*Requests*.
• 1. In the text on the 2019 Super Formula season, which team won the Teams' Championship?
• 2. Rewrite the paragraph starting "2018 champion Naoki Yamamoto moves" from the 2019 Super Formula season text as a short list, keeping its main facts.

*Quoted text*.

** start **

The 2019 Japanese Super Formula Championship was the forty-seventh season of premier Japanese open-wheel motor racing, and the seventh under the moniker of Super Formula. The season began on 21 April at Suzuka Circuit and ended on 27 October at the same location.

2019 marked the first season of the Dallara SF19 chassis package, while continuing the engine configuration of the preceding chassis.

Nick Cassidy clinched his first Driver's Championship title, after finishing ahead of reigning champion Naoki Yamamoto at the season finale at Suzuka. Docomo Team Dandelion Racing won their first Teams' Championship title since 2012, with Naoki Yamamoto and Nirei Fukuzumi driving for them.

Teams and drivers

Team changes
German team Motopark will enter the championship in collaboration with the B-MAX Racing Team.

Driver changes

Honda
Lucas Auer announce to joining Super Formula with B-MAX Motopark after Mercedes AMG shut down their DTM project. Former FIA European Formula Three Championship driver Harrison Newey was later confirmed in a second B-MAX car.
2018 champion Naoki Yamamoto moves to Team Dandelion Racing after eight seasons driving for Team Mugen. He is joined by Nirei Fukuzumi, who completed a partial season with Mugen in 2018 alongside FIA Formula 2. Nobuharu Matsushita leaves Team Dandelion after a single season, returning to Formula 2 with Carlin.

** end **

*Source excerpt*.
** start **

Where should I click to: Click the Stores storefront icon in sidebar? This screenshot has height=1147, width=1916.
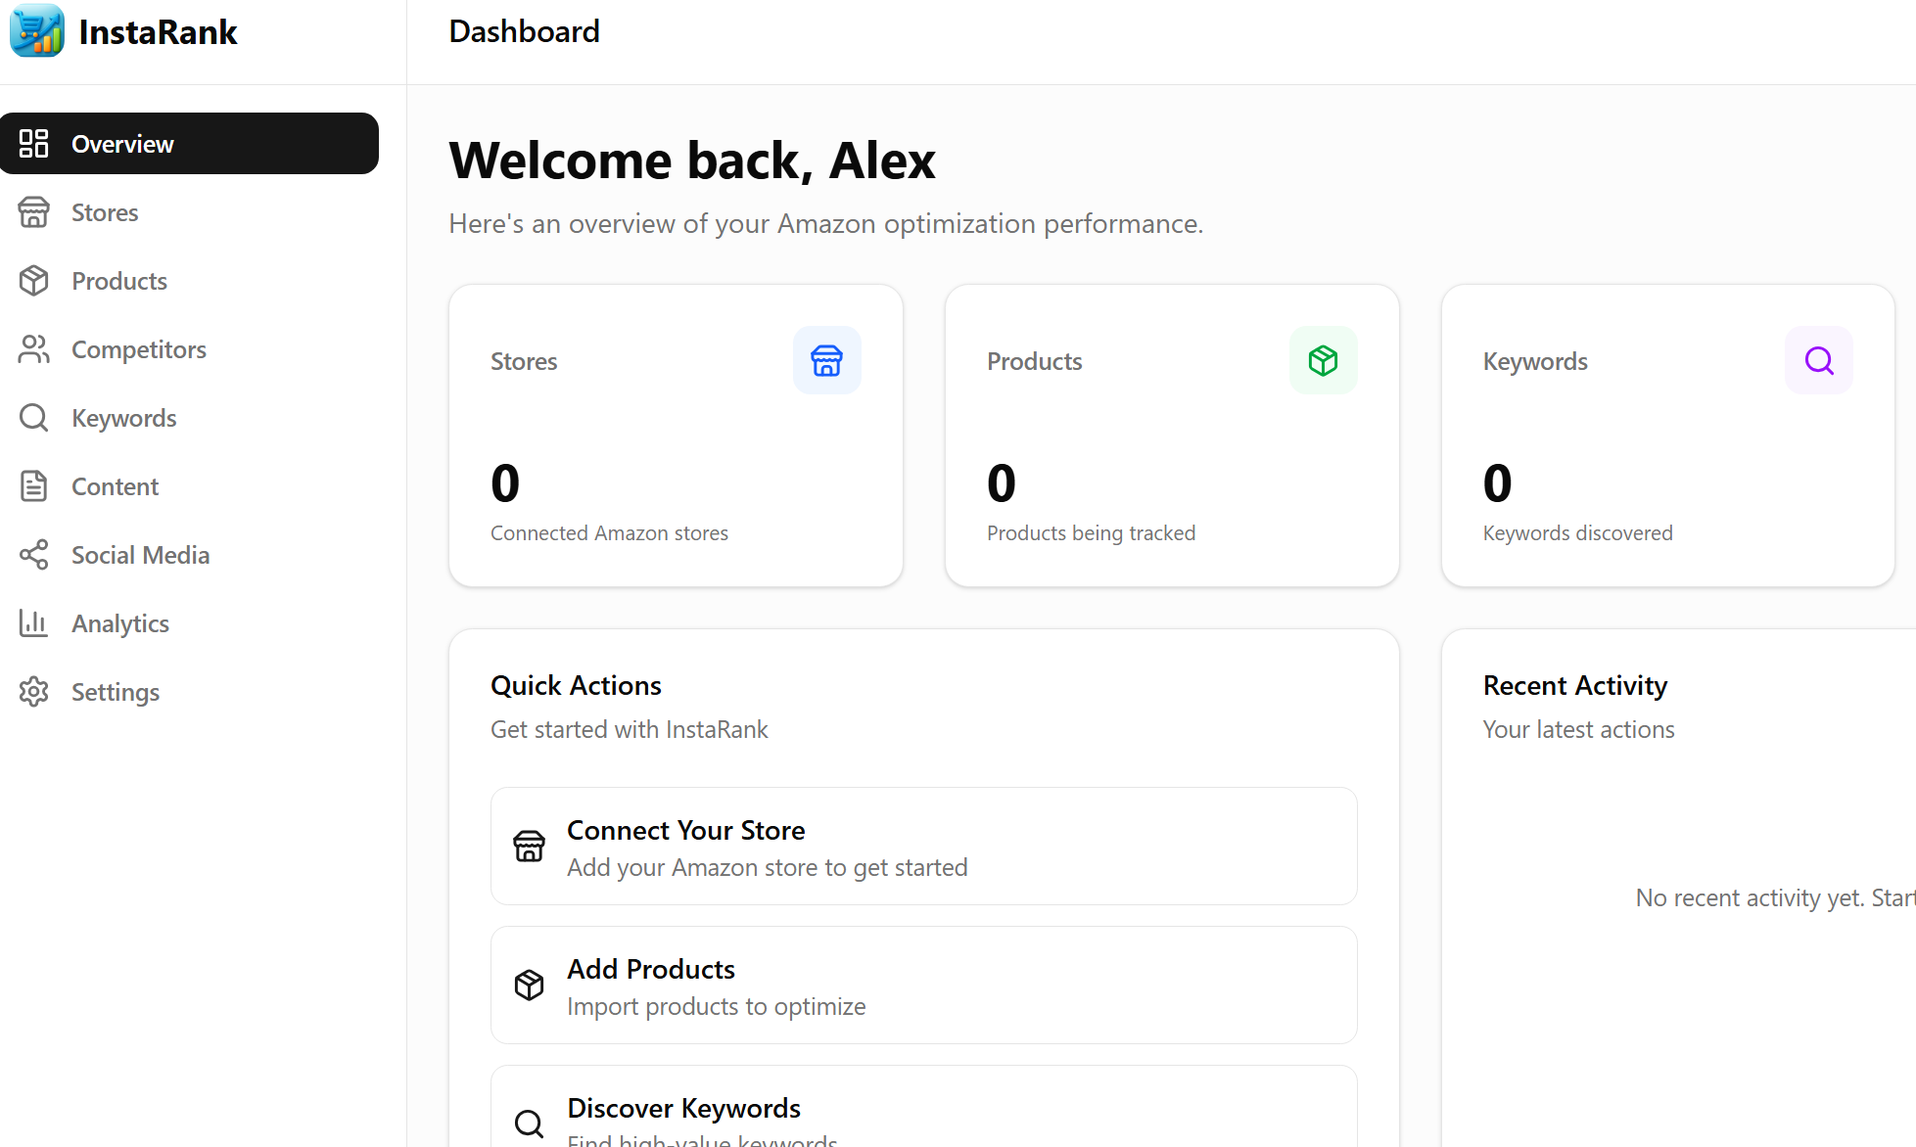point(34,212)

** end **

*Answers by task*.
• 1. Docomo Team Dandelion Racing won the Teams' Championship.

• 2.
- Naoki Yamamoto, the 2018 champion, moves to Team Dandelion Racing after eight seasons with Team Mugen.
- Nirei Fukuzumi joins him. In 2018 Fukuzumi drove a partial season with Mugen alongside FIA Formula 2.
- Nobuharu Matsushita leaves Team Dandelion after one season and returns to Formula 2 with Carlin.